WRITTEN EXERCISE 1 ->
Answer these questions using the briefing excerpt below:
(a) According to the Deputy Spokesman, what is the Secretary-General's focus regarding the Ebola outbreak?
(b) What does the Deputy Spokesman say the deployment of a UN operation requires?
(c) On what date was the package of measures for implementing the Minsk Agreements agreed to?

EXCERPTED TEXT ->
******************************
Deputy Spokesman:  Well, first of all, on the documents that have been leaked, those are apparently internal WHO communications.  As you know, we don't comment on leaked documents, and we don't have a comment on these.  You might want to check with WHO for anything further on that.

Beyond that, on the larger issue, the UN operationally has been on the ground since the beginning of the outbreak and has mounted a strong operational response.  The Secretary‑General's focus is on getting to zero cases.  National Governments and the international community have come together around a clear plan to stop the Ebola outbreak and continue to execute it.  Progress is being made.  The last part is the hardest and we must remain engaged to finish the job.  You've asked about deeper, wider reforms.  I think that is something that we as a UN system do need to think about and we may have something more to say in the coming weeks on this.

Question:  Yeah, thanks a lot.  Just one follow‑up:  Beyond the leaked documents, maybe I shouldn't even mention leaked documents.  Basically it's saying there's kind of a politicization of when to declare something an emergency and either out of deference to the country's concern or to the Hajj that decisions were made not to go public with it.  I was wondering:  Do you think the reforms will actually be directed at that, so that in the future the alarm is sounded in an objective way and not in a politicized way?

Deputy Spokesman:  Well, we'll see what we have to announce about any future reviews down the line.  I don't have anything to announce on that just yet.  But like I said, let's stay in touch on that, because I think that's something that's being explored and we may have something more down the line.  Regarding reforms within the World Health Organization, I think you need to ask our colleagues in the World Health Organization on that.  Yes, Sanghwon?  And then… sorry.  Sorry.

Question:  Hi, Farhan.  So yesterday, the Ukrainian Ambassador said today so… a consultation process of sorts has begun with the UN Secretariat on a possible peacekeeping mission.  Can you give us some details on what that process looks like?  Who from the UN is participating?  Who from the Ukrainian end is participating?  And how long is this process supposed to last?  Thank you.

Deputy Spokesman:  Well, regarding that, I mean, I think the Secretary‑General has made fairly clear to the Ukrainians that the deployment of a UN operation requires a decision by the Security Council.  In the absence of such guidance, he believes that all efforts should focus on the full implementation of the package of measures for the implementation of the Minsk Agreements that was agreed to on the 12 February.  The agreed package of measures provides for an unequivocal role for the Organization for Security and Co-operation in Europe (OSCE) in implementing the Minsk Agreements.  And for our part, the UN will continue to increase our support to the OSCE as appropriate, with a view to doing anything possible to reinforce efforts to de‑escalate the situation and ensure a durable peace.

Question:  So have the Ukrainians officially filed a request?  Because the last time the SG spoke about this, he said no such request was made.

Deputy Spokesman:  At this stage we have not received what's considered as an official request, no.  Yes, Olga?
******************************
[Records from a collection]
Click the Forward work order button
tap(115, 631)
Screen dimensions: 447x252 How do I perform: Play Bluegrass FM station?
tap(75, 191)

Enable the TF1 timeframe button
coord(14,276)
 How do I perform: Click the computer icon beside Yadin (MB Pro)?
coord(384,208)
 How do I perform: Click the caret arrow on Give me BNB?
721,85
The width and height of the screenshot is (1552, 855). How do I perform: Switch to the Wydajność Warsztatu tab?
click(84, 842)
******************************
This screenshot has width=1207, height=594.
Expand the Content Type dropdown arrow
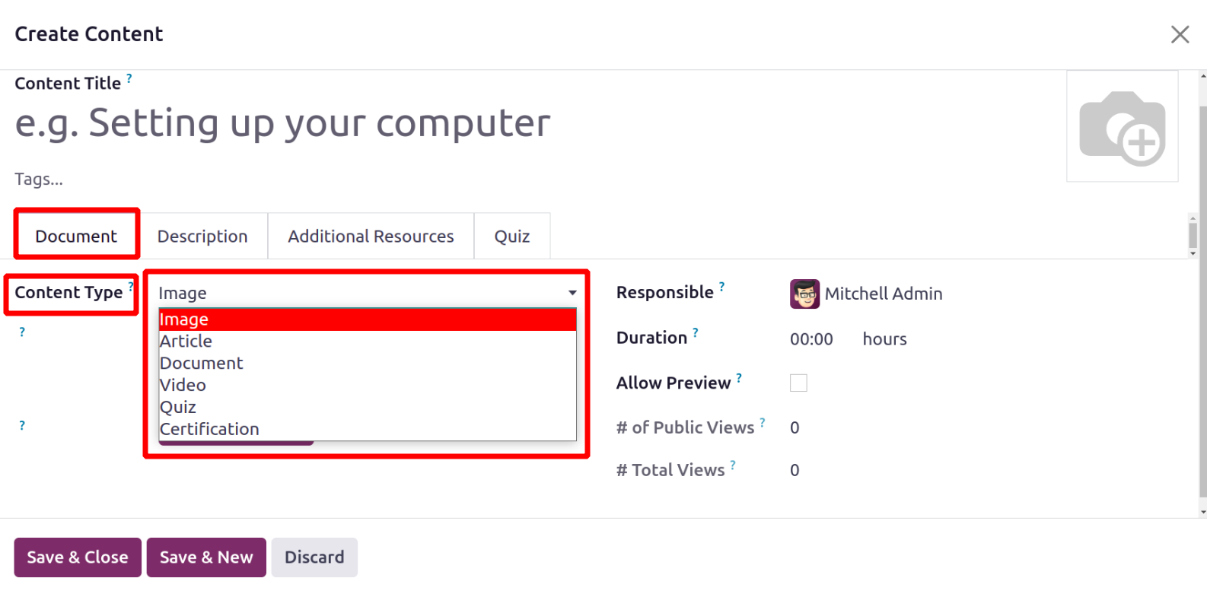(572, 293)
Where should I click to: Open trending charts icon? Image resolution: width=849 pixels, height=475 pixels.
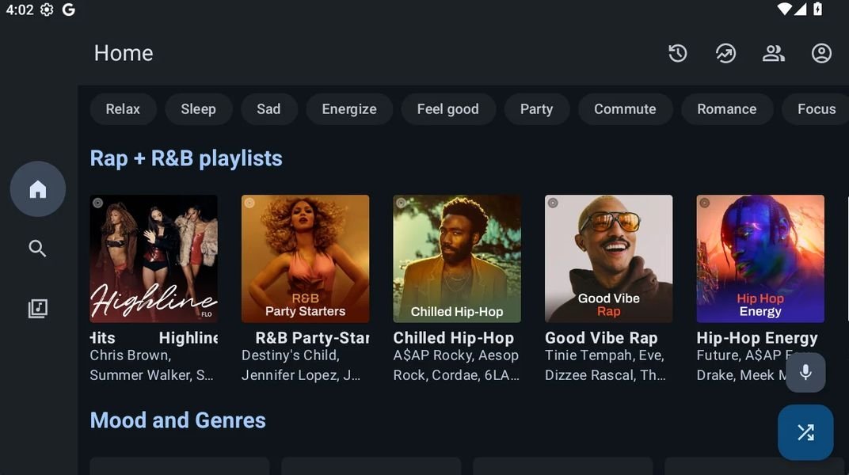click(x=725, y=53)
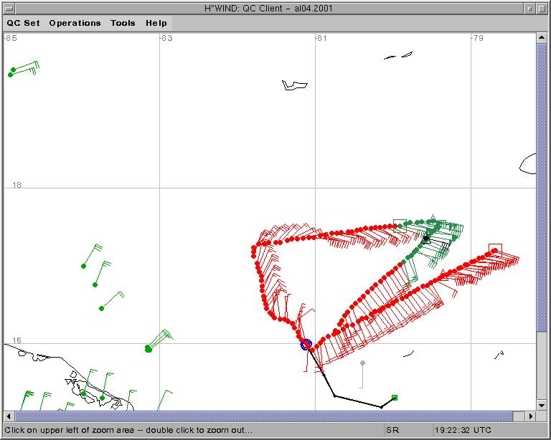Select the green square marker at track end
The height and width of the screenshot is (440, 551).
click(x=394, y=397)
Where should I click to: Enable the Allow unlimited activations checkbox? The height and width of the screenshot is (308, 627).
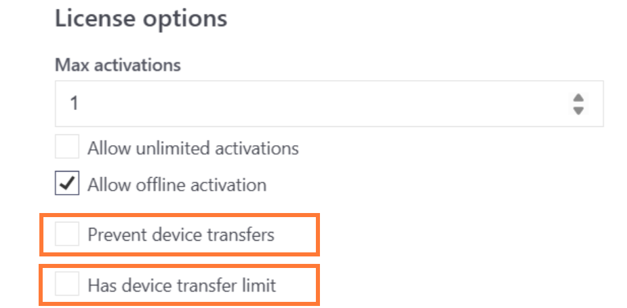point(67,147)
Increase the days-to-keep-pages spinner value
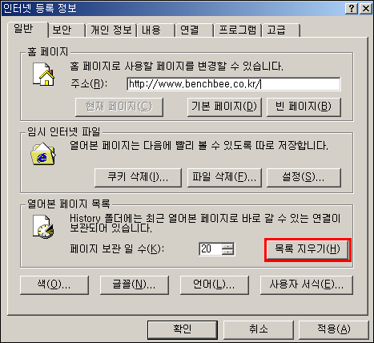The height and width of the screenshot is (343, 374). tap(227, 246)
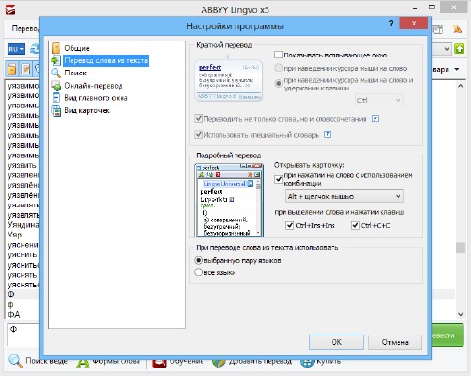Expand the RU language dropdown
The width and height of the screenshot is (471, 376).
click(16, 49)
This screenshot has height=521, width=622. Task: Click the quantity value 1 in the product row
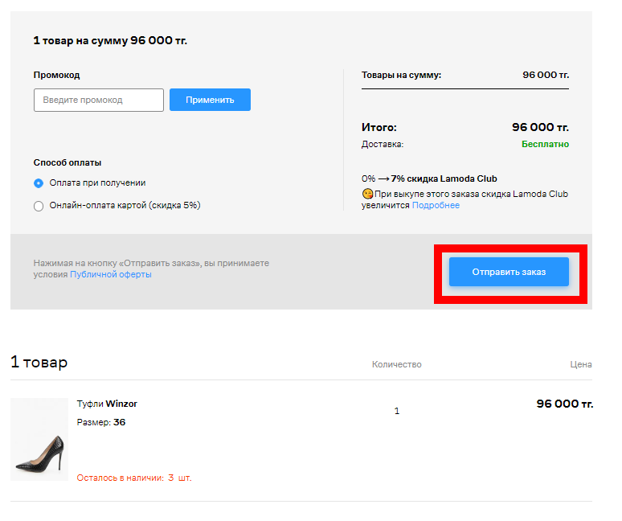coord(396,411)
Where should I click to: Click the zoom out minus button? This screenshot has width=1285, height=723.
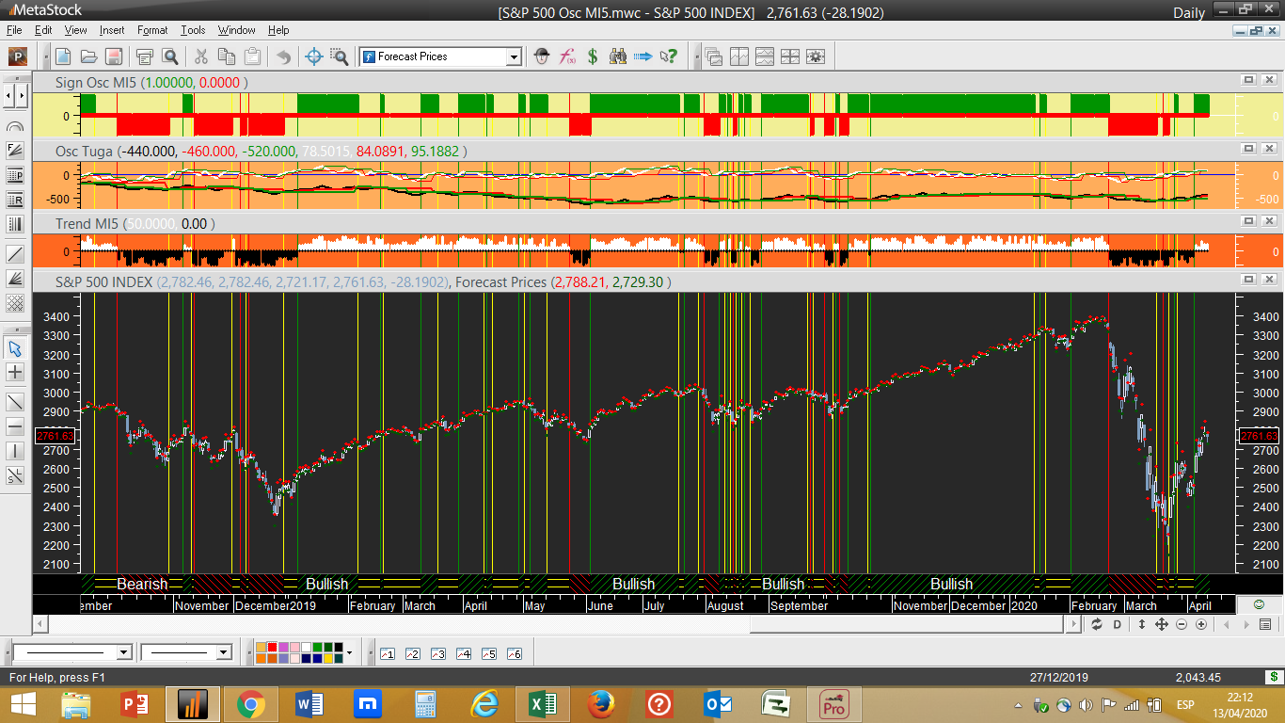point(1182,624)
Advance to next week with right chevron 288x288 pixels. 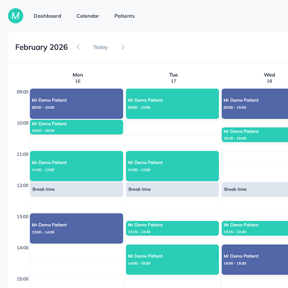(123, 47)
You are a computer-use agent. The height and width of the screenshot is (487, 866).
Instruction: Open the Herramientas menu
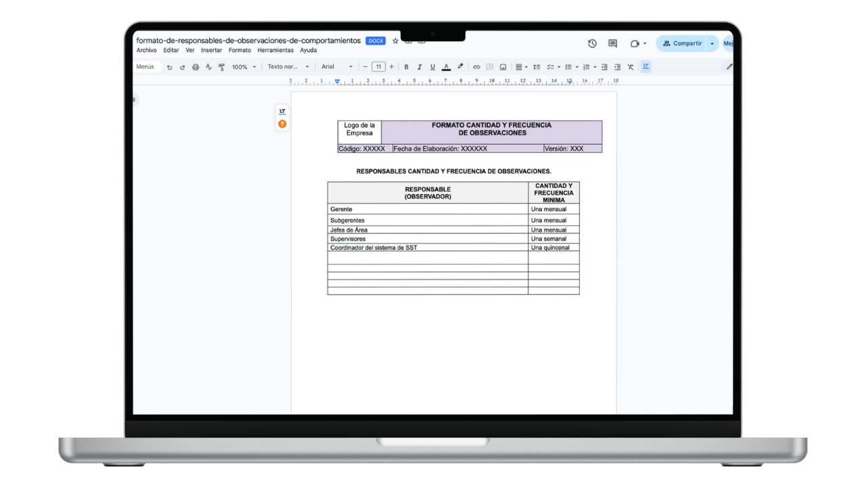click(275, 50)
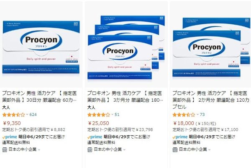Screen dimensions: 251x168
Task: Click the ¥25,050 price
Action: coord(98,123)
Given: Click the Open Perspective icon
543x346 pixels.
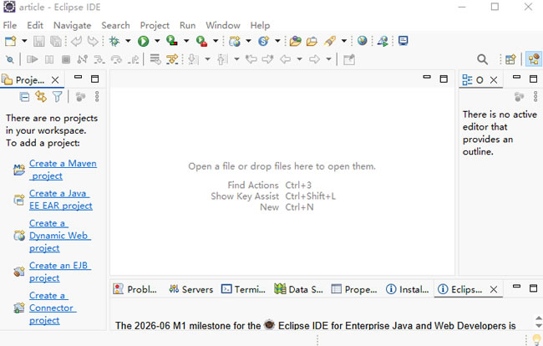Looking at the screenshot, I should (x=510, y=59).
******************************
WRITTEN EXERCISE 2 -> Write out the rows from Records from a collection, starting at the line that contains "This screenshot has width=1207, height=594." and ending at the line that contains "point(1182,624)", with no changes. Leave the pictures out.

CORRECT RESULT 1 ->
(a) Getting to zero cases.
(b) A decision by the Security Council.
(c) The 12 February.

CORRECT RESULT 2 ->
This screenshot has width=1207, height=594.
Expand the Content Type dropdown arrow
(572, 293)
Where should I click to: Open trending charts icon? Image resolution: width=849 pixels, height=475 pixels.
click(x=725, y=53)
Select the green square marker at track end
The height and width of the screenshot is (440, 551).
click(x=394, y=397)
Where should I click to: Enable the Allow unlimited activations checkbox? The height and width of the screenshot is (308, 627).
point(67,147)
Increase the days-to-keep-pages spinner value
The height and width of the screenshot is (343, 374). tap(227, 246)
Expand the RU language dropdown
The width and height of the screenshot is (471, 376).
click(16, 49)
This screenshot has height=521, width=622. Task: Click the quantity value 1 in the product row
coord(396,411)
Where should I click to: Click the zoom out minus button? This screenshot has width=1285, height=723.
point(1182,624)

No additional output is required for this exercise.